Prompt. Only some lines are wanted: please transcribe exactly those from the one containing "Task: Open the car photo thumbnail" through the end of the data, pictures excluded.

Data for analysis.
........

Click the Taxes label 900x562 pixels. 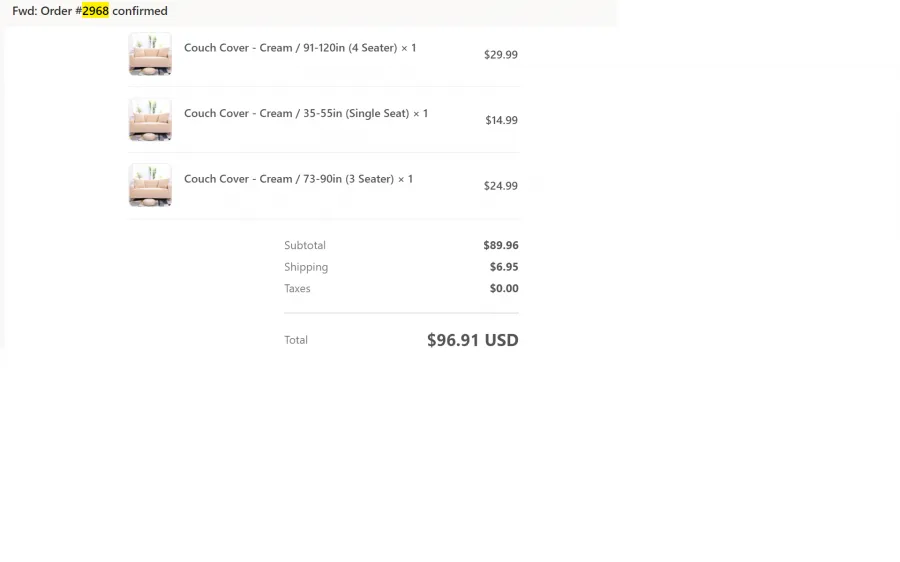coord(297,288)
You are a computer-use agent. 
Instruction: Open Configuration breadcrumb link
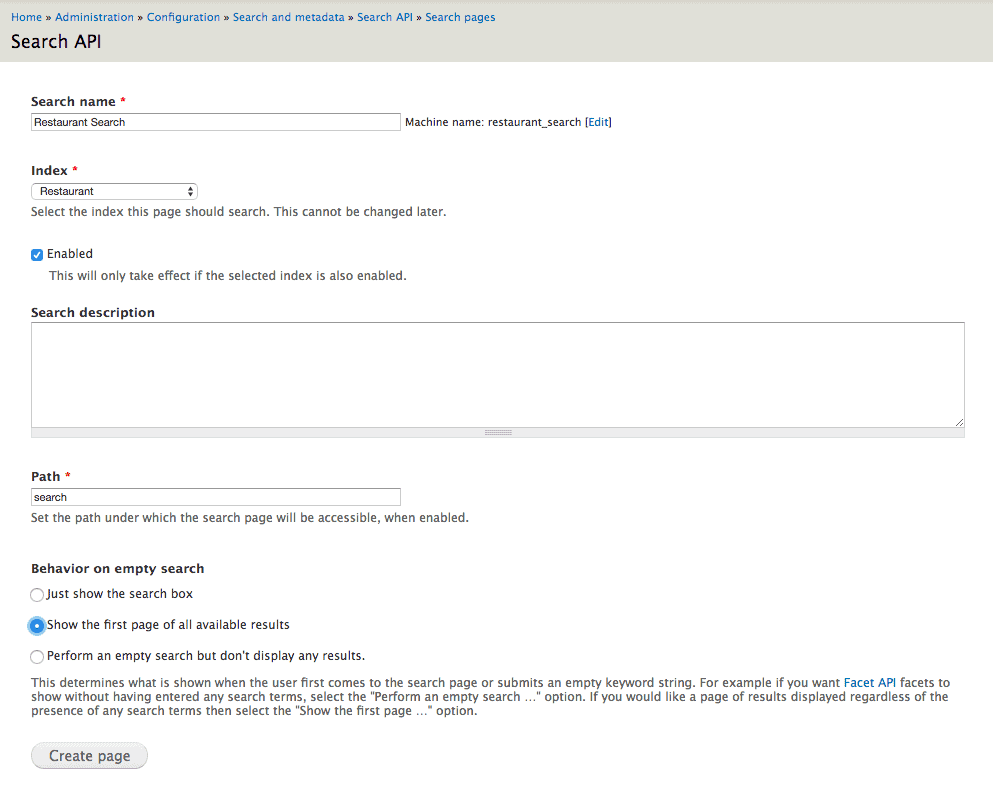(183, 17)
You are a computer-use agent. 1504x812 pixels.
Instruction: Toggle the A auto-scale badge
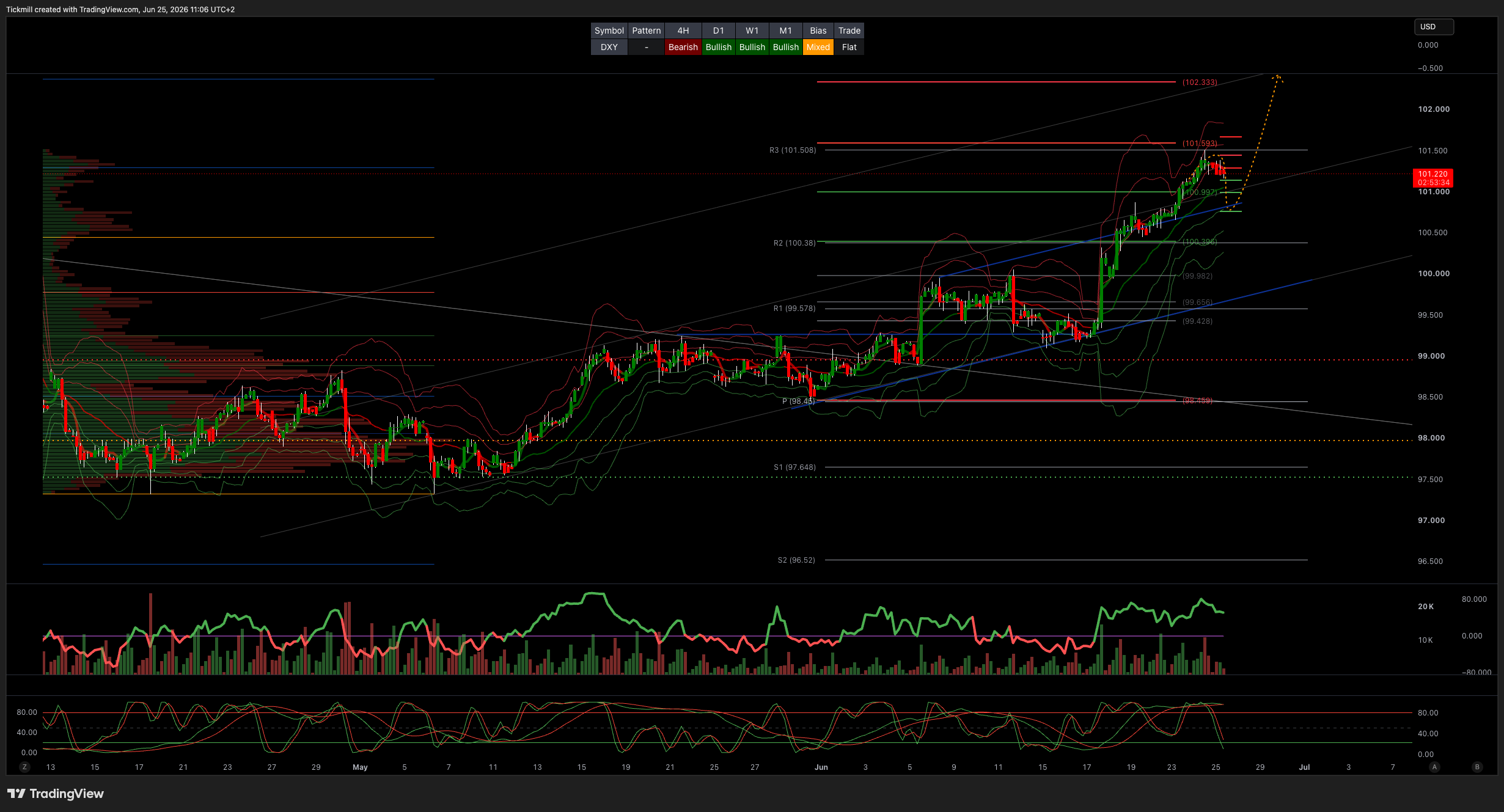(1434, 767)
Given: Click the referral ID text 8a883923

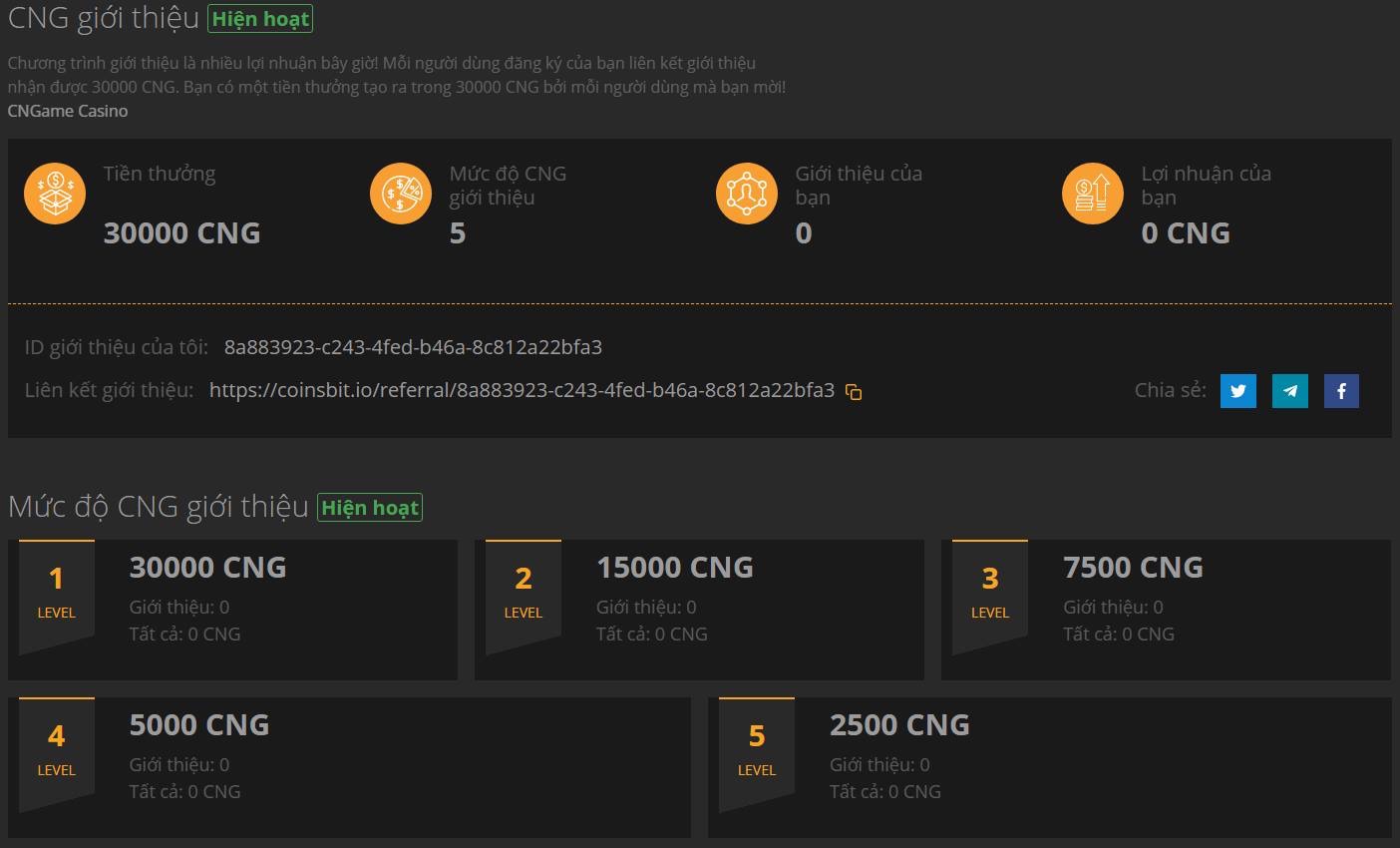Looking at the screenshot, I should tap(413, 347).
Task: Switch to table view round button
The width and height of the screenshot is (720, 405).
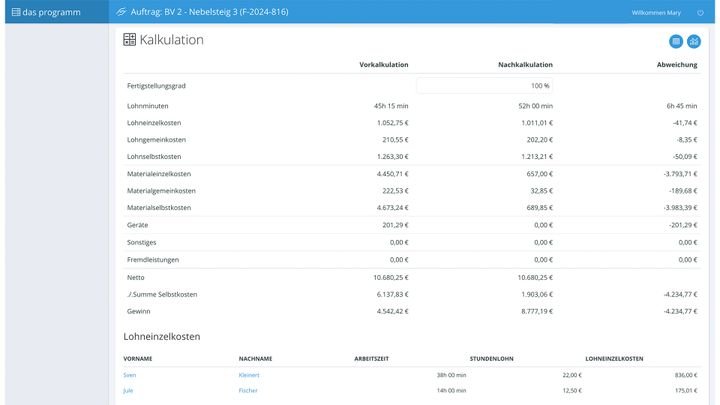Action: 676,41
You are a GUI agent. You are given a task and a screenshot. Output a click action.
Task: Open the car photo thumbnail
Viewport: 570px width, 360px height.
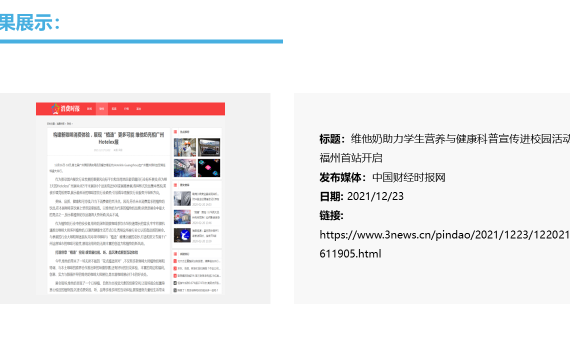209,147
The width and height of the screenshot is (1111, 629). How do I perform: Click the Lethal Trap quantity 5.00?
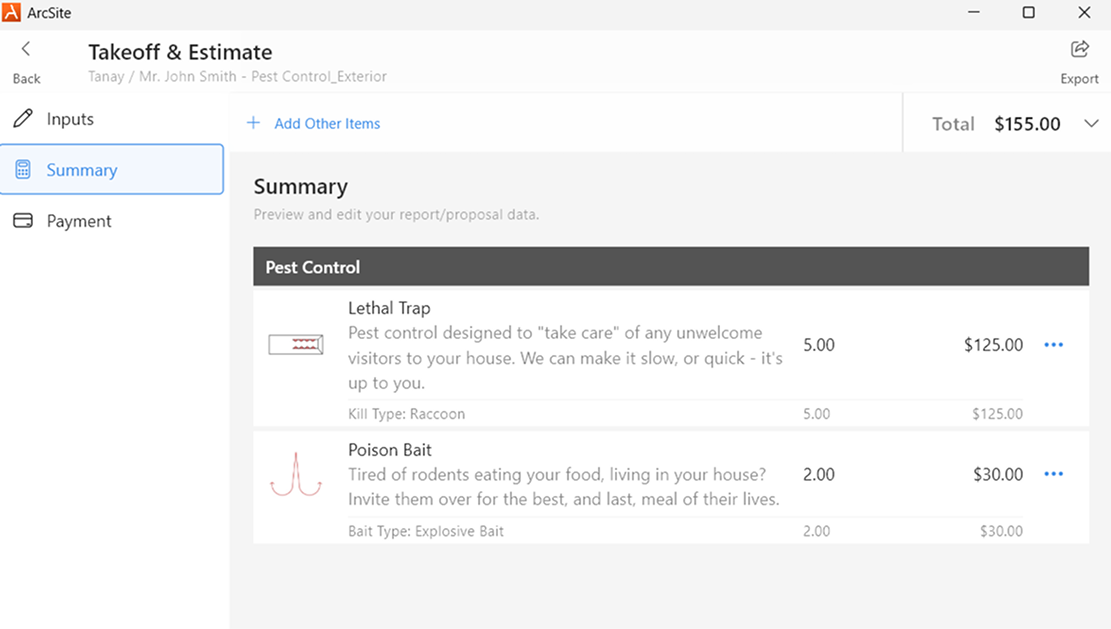[818, 345]
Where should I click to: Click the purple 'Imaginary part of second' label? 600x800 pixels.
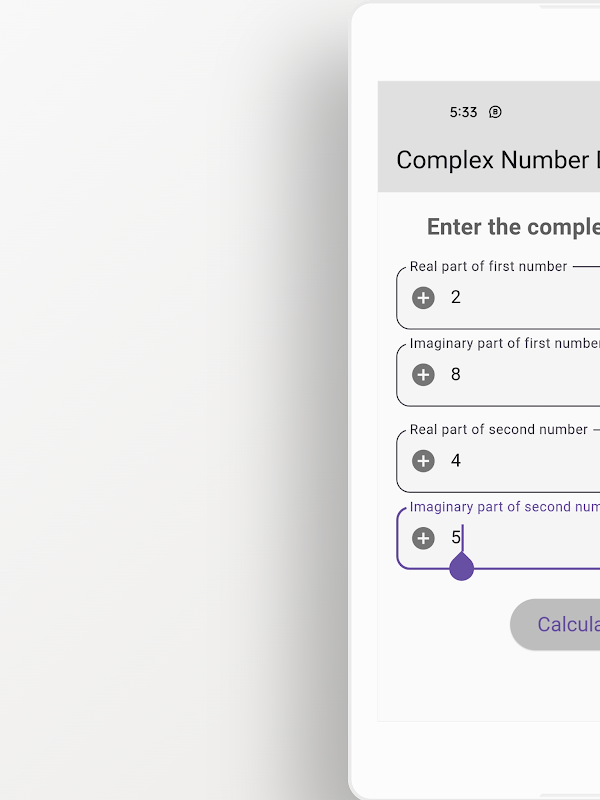[x=504, y=507]
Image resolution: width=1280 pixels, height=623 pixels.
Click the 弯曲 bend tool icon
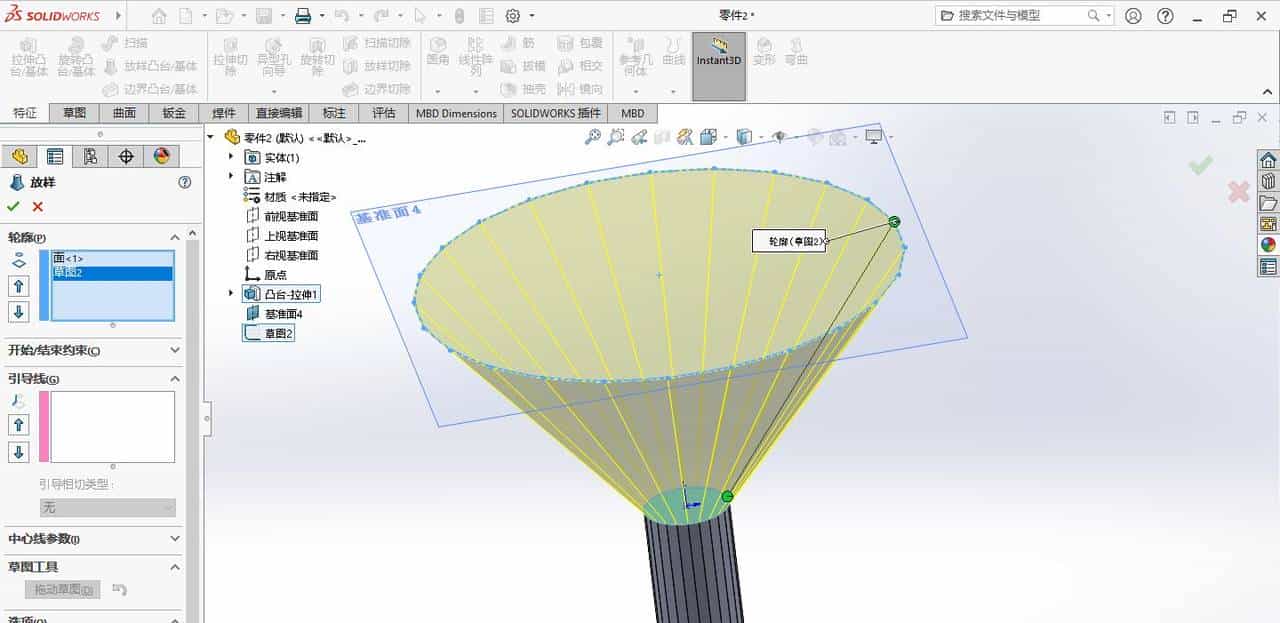(796, 58)
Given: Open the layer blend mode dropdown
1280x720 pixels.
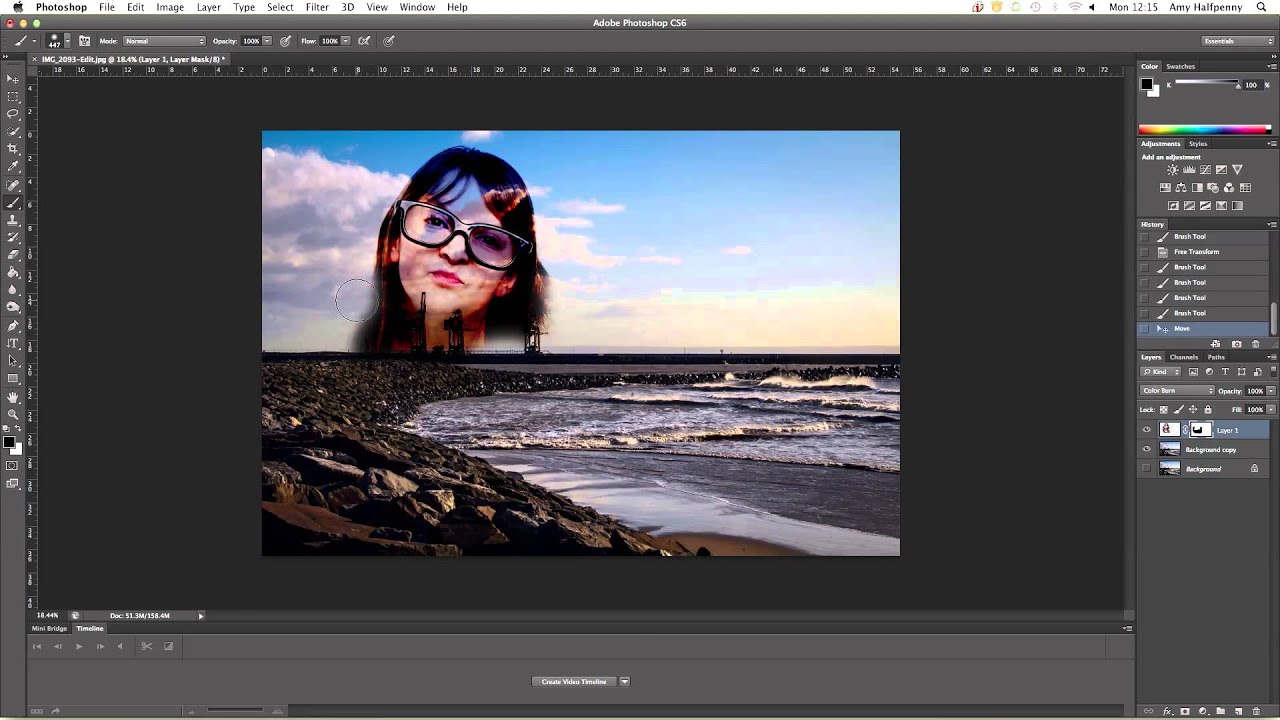Looking at the screenshot, I should (1177, 391).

........

Response area.
Task: Open the car photo thumbnail
Viewport: 570px width, 360px height.
209,147
The width and height of the screenshot is (1111, 629). How do I perform: Click the Lethal Trap quantity 5.00?
[818, 345]
Where should I click to: Click the purple 'Imaginary part of second' label? 600x800 pixels.
[x=504, y=507]
Image resolution: width=1280 pixels, height=623 pixels.
Click the 弯曲 bend tool icon
(796, 58)
Given: Open the layer blend mode dropdown
1280x720 pixels.
Looking at the screenshot, I should (1177, 391).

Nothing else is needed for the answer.